An iPhone game titled Slylock Fox Spot the Differences was made available for download on the App Store in 2011. The game allowed users to play fifty of Bob Weber Jr.'s favorite spot the differences puzzles in a digital format. Due to the restrictions on compatibility with later versions of iOS, the game was delisted from the marketplace in 2018.

===Collections===
Reprints of the different activities featured in the strip are distributed through the Slylock Fox official store.

- Find the Six Differences #1
- Find the Six Differences #2
- Find the Six Differences #3
- Bob Weber Jr.'s How To Draw Cartoons
- Bob Weber Jr.'s Slylock Fox Mystery Puzzles
- Bob Weber Jr.'s True or False
- Bob Weber Jr.'s Trivia
- Bob Weber Jr.'s Other Puzzles
- The Bob Weber Jr.'s Tagged Puzzles
- Find the Six Difference #4
- Go Fun Slylock Fox Mystery Puzzles and Go Fun Spot Six Differences: Compilation volumes by Andrews McMeel Publishing

==Film adaptation==
In September 2022, it was reported that King Features will be adapting Slylock Fox into an animated feature film. Evan Daugherty will write and produce and CJ Kettler will executive produce.

==Legacy==
===Your Drawing===

Art of JoJo's Bizarre Adventure character Diego Brando, drawn by creator Hirohiko Araki, submitted to the Your Drawing feature.
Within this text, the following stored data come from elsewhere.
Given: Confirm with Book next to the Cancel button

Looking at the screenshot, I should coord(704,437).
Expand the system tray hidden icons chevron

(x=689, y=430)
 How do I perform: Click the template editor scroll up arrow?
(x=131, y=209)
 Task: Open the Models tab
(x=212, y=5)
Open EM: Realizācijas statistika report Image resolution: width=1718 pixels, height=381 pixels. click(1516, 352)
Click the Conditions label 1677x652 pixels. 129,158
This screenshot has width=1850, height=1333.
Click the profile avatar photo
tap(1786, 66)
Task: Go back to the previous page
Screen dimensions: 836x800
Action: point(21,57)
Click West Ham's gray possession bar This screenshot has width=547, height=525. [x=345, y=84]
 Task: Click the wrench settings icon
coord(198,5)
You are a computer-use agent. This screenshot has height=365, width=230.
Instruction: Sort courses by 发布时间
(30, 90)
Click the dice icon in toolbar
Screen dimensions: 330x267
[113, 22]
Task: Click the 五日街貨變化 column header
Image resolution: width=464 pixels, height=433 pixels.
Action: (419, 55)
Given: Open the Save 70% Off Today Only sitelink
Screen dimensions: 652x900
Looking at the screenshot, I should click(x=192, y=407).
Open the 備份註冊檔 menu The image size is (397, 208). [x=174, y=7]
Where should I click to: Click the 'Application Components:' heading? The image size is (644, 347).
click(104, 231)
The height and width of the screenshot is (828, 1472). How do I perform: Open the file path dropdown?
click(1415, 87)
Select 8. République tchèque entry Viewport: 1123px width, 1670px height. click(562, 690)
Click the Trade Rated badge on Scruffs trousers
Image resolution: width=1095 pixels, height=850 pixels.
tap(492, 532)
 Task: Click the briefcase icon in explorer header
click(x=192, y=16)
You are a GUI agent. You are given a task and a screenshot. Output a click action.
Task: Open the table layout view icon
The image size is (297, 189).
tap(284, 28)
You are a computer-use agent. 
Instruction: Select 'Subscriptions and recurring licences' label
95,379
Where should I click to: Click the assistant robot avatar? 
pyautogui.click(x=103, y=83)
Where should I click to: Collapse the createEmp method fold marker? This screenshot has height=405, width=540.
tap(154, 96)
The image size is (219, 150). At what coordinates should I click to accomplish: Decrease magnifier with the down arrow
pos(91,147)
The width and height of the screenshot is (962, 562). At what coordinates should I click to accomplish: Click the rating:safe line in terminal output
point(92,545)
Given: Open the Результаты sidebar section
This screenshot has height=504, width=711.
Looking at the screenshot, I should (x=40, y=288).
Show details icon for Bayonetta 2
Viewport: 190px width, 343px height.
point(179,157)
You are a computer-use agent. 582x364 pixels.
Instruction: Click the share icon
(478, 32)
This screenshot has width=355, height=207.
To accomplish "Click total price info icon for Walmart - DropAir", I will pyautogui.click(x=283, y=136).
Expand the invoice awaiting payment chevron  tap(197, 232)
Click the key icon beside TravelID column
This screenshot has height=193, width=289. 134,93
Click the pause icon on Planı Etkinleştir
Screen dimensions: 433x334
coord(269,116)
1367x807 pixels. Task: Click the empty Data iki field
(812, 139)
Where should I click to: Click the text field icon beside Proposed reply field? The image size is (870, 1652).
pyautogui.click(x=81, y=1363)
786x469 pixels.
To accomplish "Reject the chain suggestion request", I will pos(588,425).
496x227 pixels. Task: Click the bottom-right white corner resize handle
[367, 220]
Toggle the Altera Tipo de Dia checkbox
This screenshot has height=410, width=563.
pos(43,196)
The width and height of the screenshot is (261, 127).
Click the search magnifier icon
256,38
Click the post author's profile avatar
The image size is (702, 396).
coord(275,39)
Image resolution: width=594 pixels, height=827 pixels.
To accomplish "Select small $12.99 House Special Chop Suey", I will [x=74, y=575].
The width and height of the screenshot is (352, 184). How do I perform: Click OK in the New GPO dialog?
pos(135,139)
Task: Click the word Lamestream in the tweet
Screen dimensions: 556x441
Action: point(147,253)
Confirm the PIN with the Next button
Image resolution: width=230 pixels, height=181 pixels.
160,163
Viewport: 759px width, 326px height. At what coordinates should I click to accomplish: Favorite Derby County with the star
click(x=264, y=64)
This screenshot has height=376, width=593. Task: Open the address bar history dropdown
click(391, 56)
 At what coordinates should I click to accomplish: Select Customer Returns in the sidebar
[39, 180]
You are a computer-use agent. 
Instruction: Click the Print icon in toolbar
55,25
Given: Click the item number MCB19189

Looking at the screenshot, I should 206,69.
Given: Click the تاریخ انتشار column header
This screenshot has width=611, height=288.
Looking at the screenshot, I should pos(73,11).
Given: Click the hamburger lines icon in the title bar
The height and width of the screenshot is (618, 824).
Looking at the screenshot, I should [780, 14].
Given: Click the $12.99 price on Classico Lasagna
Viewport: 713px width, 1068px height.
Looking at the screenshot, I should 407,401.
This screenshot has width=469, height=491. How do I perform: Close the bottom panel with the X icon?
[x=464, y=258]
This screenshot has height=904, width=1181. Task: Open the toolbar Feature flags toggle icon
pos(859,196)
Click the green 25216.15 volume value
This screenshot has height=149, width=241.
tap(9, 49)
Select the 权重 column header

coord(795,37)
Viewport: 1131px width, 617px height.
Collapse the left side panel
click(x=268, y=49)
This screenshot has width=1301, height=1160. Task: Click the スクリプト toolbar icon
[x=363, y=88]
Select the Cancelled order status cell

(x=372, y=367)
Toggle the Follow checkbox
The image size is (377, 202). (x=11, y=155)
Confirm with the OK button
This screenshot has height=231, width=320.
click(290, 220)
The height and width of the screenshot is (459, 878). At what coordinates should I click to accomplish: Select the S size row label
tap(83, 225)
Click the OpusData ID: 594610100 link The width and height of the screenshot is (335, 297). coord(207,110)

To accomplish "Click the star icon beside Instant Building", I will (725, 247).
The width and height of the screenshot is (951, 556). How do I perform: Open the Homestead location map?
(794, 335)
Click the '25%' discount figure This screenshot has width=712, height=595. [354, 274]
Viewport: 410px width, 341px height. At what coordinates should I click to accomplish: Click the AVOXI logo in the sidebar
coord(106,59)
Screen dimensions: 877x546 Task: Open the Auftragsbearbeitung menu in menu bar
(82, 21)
A notable feature of the Sunday editions of the strip is Your Drawing, a child-submitted artwork space which in recent years has been utilized by older readers of the strip to submit artwork of their own or of fictional characters that many might recognize. During the COVID-19 pandemic, as well as some years prior, the strip saw an influx of submissions from fans of manga series JoJo's Bizarre Adventure, containing artwork from both fans and series creator Hirohiko Araki, the latter's without expressed permission from franchise copyright holders.

Weber Jr., via the strip's social media accounts, frequently interacts with fans who have submitted artwork to Your Drawing and who create fan art of the comic. Through his posts, readers discovered he was aware of the rise in JoJo submissions. In a Reddit post on r/comics, a user tagged JoJo fan subreddit r/UnexpectedJoJo in response to a Your Drawing submission of character Giorno Giovanna from the Golden Wind arc of the series. In response, Weber Jr. replied, through the official Slylock Fox repost account, "Good eye! Have an upvote."

===Appearances in other strips===
Slylock Fox and Cassandra Cat guest starred in a week of My Cage comic strips in October 2007.

Stephan Pastis parodied the format of Slylock Fox in his comic strip Pearls Before Swine on January 13, 2008; Weber reciprocated by having Rat and Pig, the two main characters from Pearls, appear in Slylock on February 3 of that year. Pastis repeated with another parody on April 24, 2016.